Earlier this year, a Google researcher unearthed Heartbleed, a serious flaw in the OpenSSL cryptographic library that left millions of websites open to attack.
Google plans to fund more of the kind of research that unearthed Heartbleed. The company has assembled a staff of researchers for Project Zero and plans to hire additional security experts who will be dedicated full time to the project.
"Our objective is to significantly reduce the number of people harmed by targeted attacks," Evans wrote.
The Project Zero team will investigate what techniques and technologies cybercriminals use. In addition, the researchers will investigate ways of shielding users from attacks, through techniques such as analyzing programs to pinpoint weaknesses.
One activity the group will undertake is searching for new bugs in software. Software flaws can be used by malicious attackers to gain illicit entry to a computer system. A zero-day vulnerability is one that is exploited by cybercriminals on the same day it is made public. In these cases, the maintainers of the software must scramble to ship a fix as soon as possible.

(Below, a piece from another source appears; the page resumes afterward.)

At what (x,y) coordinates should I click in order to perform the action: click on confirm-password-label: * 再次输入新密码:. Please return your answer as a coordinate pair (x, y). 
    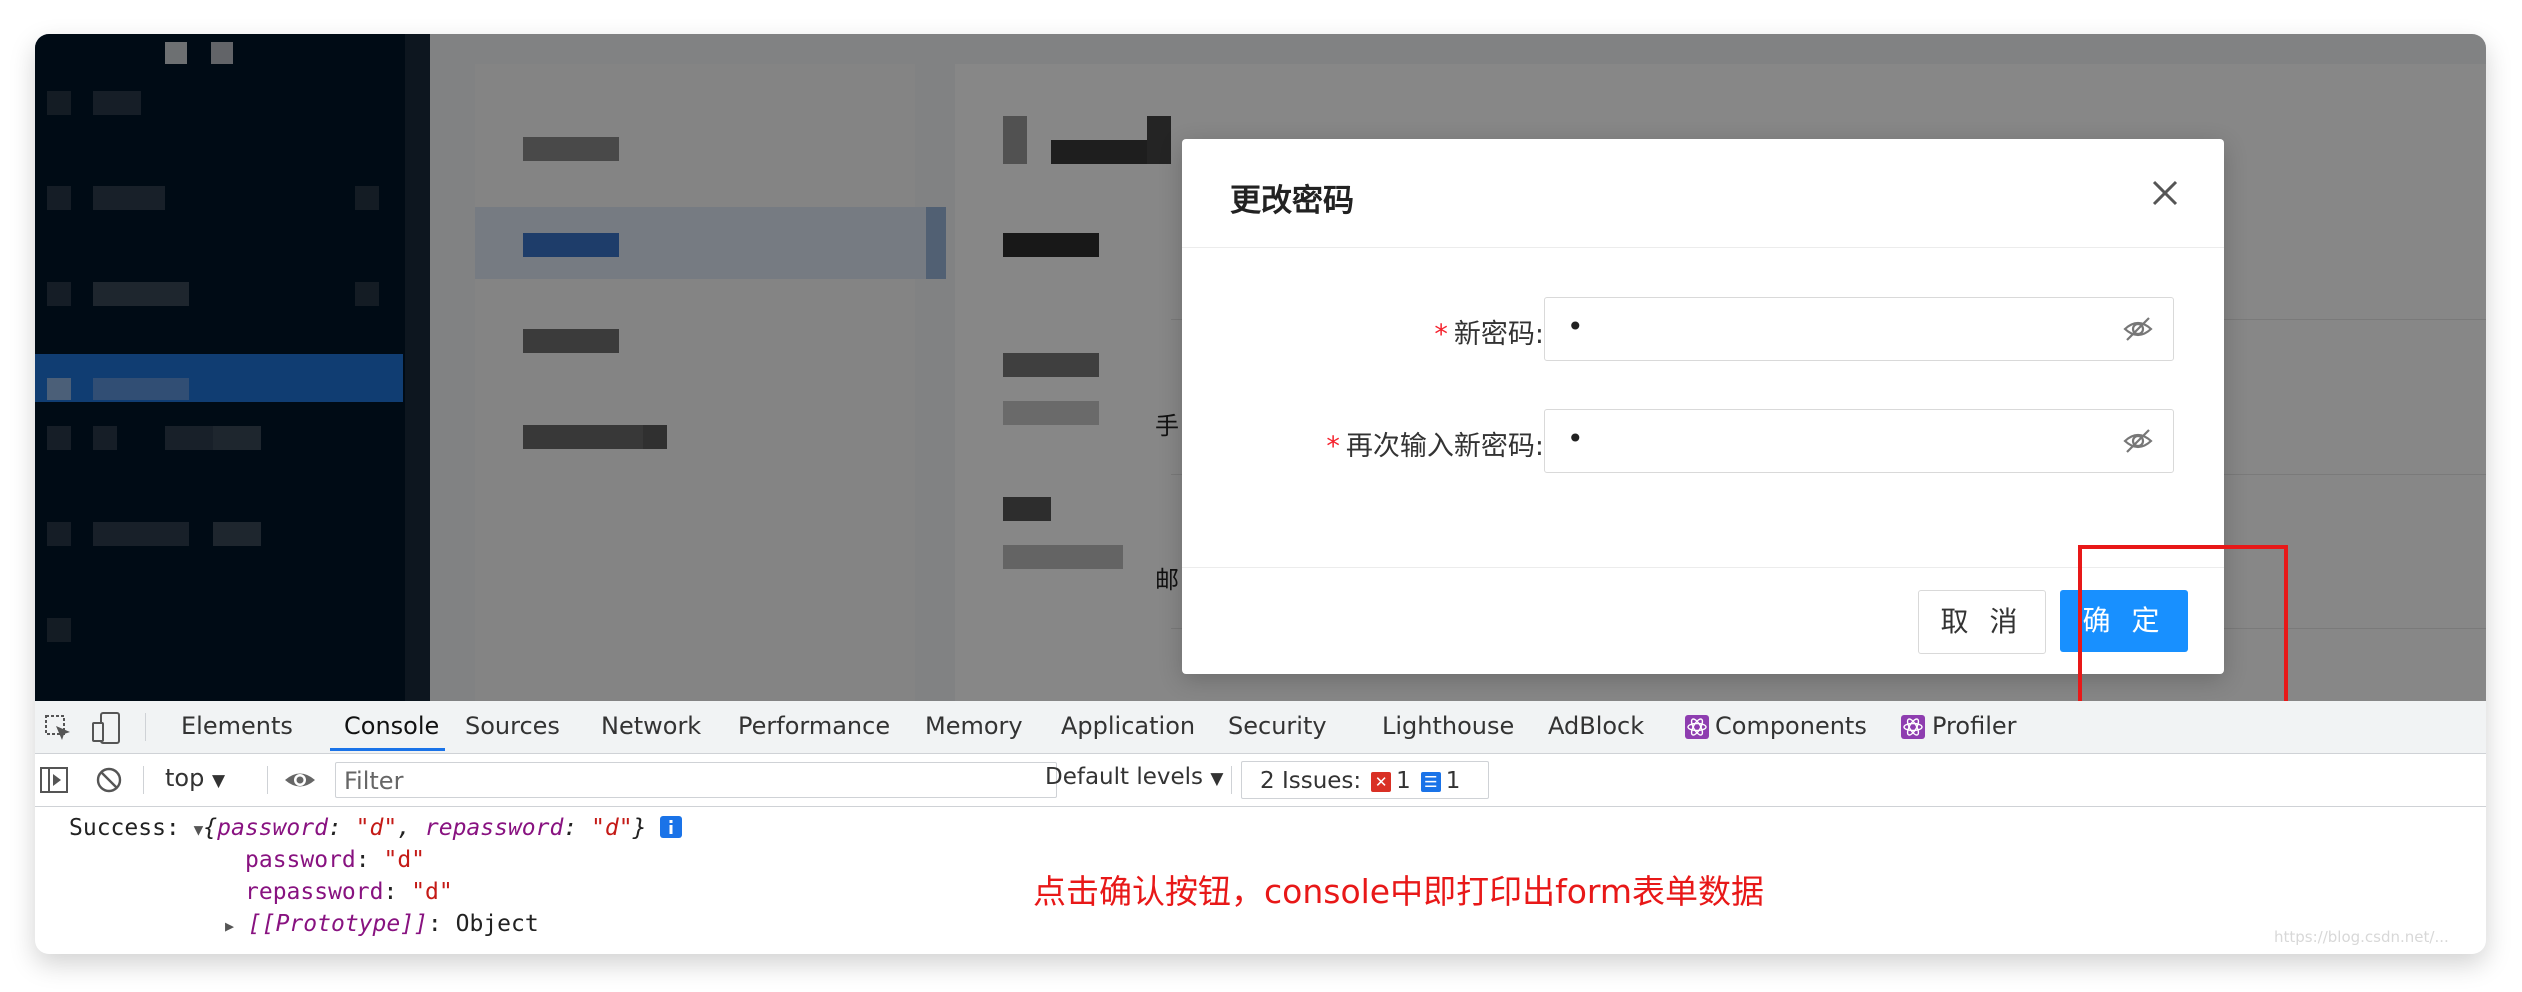
    Looking at the image, I should click on (1435, 444).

Project Zero will build an external database of all the bugs its researchers find and submit results to the companies or other parties that maintain the software.
Google is not alone in its efforts to build an Internet security response team. Hewlett-Packard's TippingPoint also collects information on software vulnerabilities. The U.S. Department of Homeland Security maintains the Common Vulnerability Scoring System, a widely used database for tracking vulnerabilities and assessing their potential severity.